49 Par rapport à la composante descriptive du registro de ocorrência, il faut noter qu’en cas d’homicide, les informations que les policiers considèrent comme importantes pour composer la « dynamique des faits » concernent les opérations effectuées par les policiers une fois qu’ils sont arrivés sur les lieux du crime. Ledit récit en dit généralement plus sur les mesures qui rendent compte au système judiciaire de l’action policière que sur la dynamique de l’événement ou sur le modus operandi des auteurs (Miranda et al., 2005 ; Paes, 2008).

50 La police conserve les informations sur le contenu des investigations que seul le groupe d’enquêteurs du commissariat peut consulter. Le registro de ocorrência est l’unique document disponible pour tous les commissariats. Les auditions à Rio de Janeiro, sont enregistrées sur un autre document qui s’appelle « terme de déclarations ». Ainsi, comme en France, le récit n’est pas une reproduction fidèle de l’audition. Le but du document est de mettre en relief le point de vue de ceux qui sont impliqués dans l’affaire, mais il faut noter que le « terme de déclaration » est raconté à la troisième personne. Par exemple :

51

Que le plaignant réside et se trouve être le compagnon de la victime depuis deux mois. Il savait que la victime vivait en compagnie de l’auteur depuis cinq ans et que le 5 juin dernier la victime a déposé au service de police responsable de la surveillance des droits des femmes une plainte formelle contre l’auteur pour menaces.
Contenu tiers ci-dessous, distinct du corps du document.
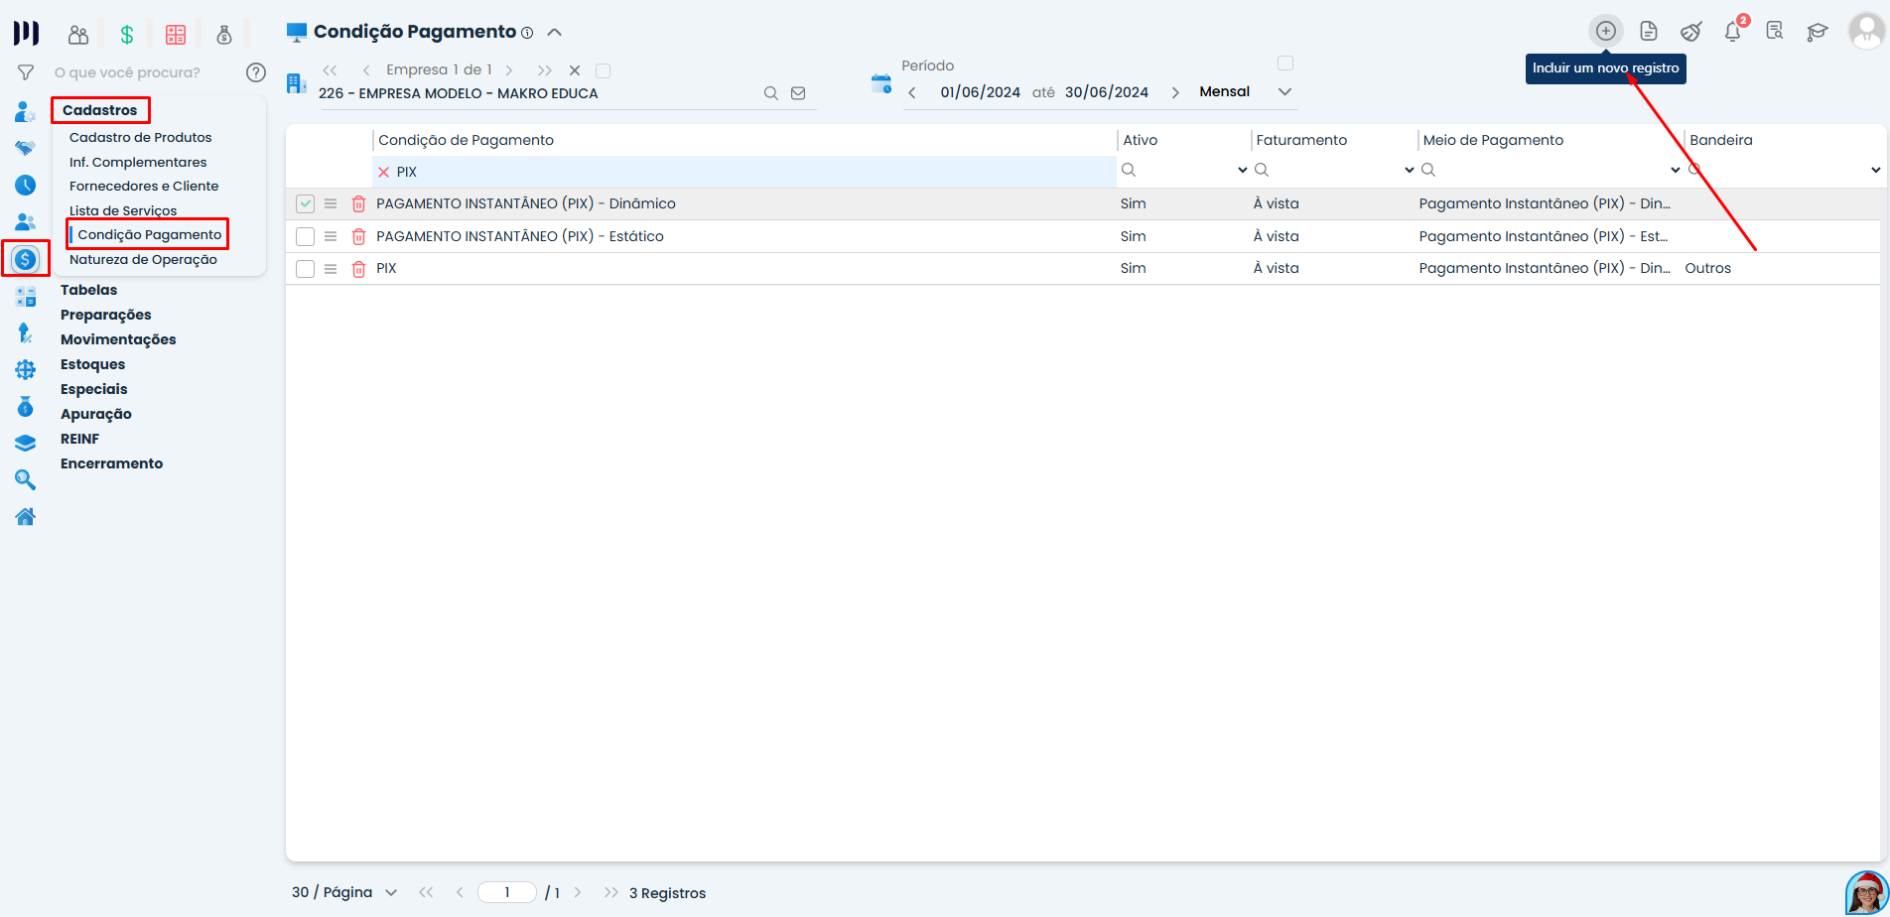
Task: Select Fornecedores e Cliente menu entry
Action: click(x=144, y=187)
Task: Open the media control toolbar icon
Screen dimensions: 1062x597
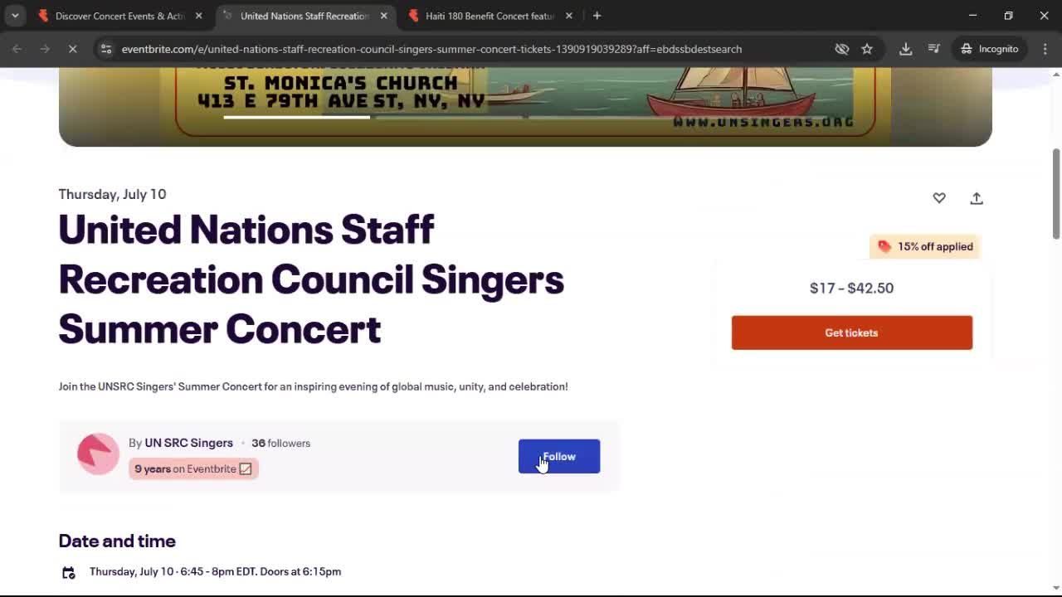Action: tap(934, 49)
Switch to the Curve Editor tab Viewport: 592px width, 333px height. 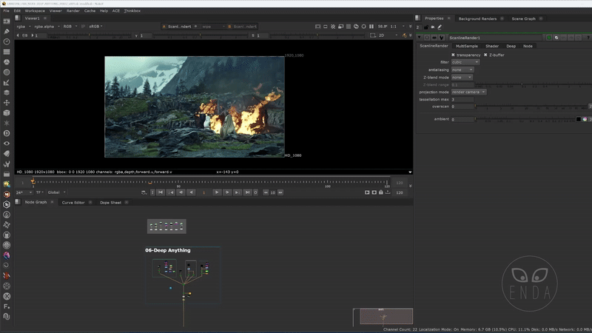pos(73,202)
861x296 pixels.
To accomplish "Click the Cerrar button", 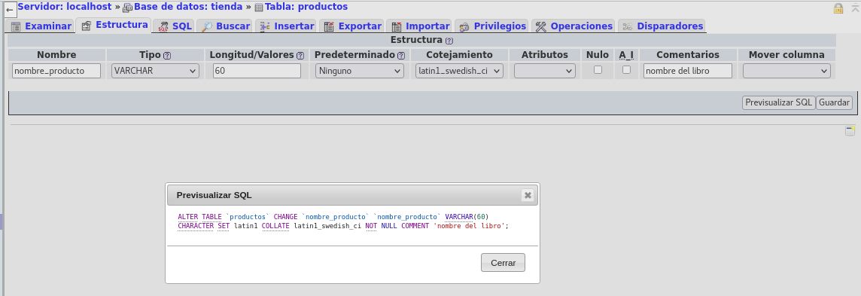I will (503, 263).

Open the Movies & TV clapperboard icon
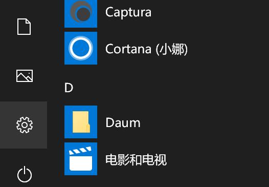click(81, 159)
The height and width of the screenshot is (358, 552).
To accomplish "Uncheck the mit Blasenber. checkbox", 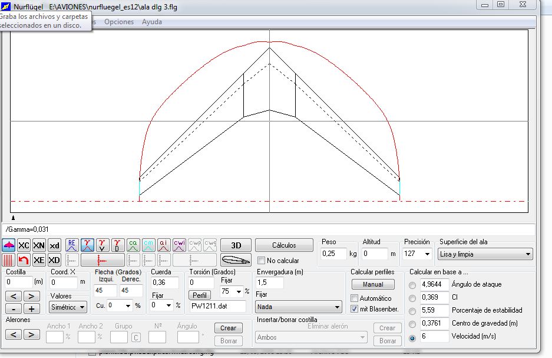I will (354, 308).
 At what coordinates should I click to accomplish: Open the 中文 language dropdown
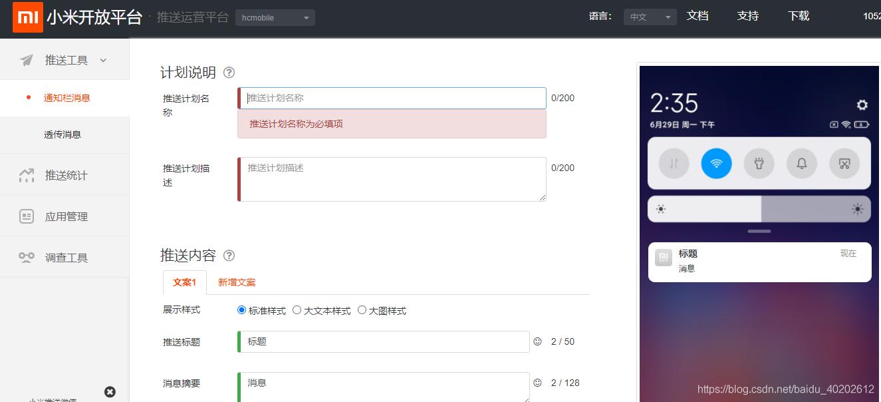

Aujourd’hui, environ 11 heures, le témoin et la victime étaient à la maison quand quelqu’un frappa à la porte ; en l’ouvrant, l’auteur des faits est rentré avec un pistolet à la main à la recherche de la victime. À ce moment, celle-ci était dans la salle de bains. Quand l’auteur l’a trouvée, il lui a ordonné de se baisser et puis il a tiré sur elle plusieurs coups. Il a tenté ensuite de s’échapper. Le témoin est sorti à sa poursuite en essayant de l’immobiliser et de lui arracher l’arme des mains. Malgré cela, il s’est détaché et s’est enfui, laissant tant le pistolet que la voiture. Le témoin dit n’avoir jamais vu l’auteur auparavant, plusieurs personnes ont vu la scène lorsque le témoin a tenté d’arrêter l’auteur. Cependant, il ne peut pas donner les noms ou adresses, il ne les connaît pas. Plus tard, une patrouille est venue, à laquelle le témoin a donné les armes.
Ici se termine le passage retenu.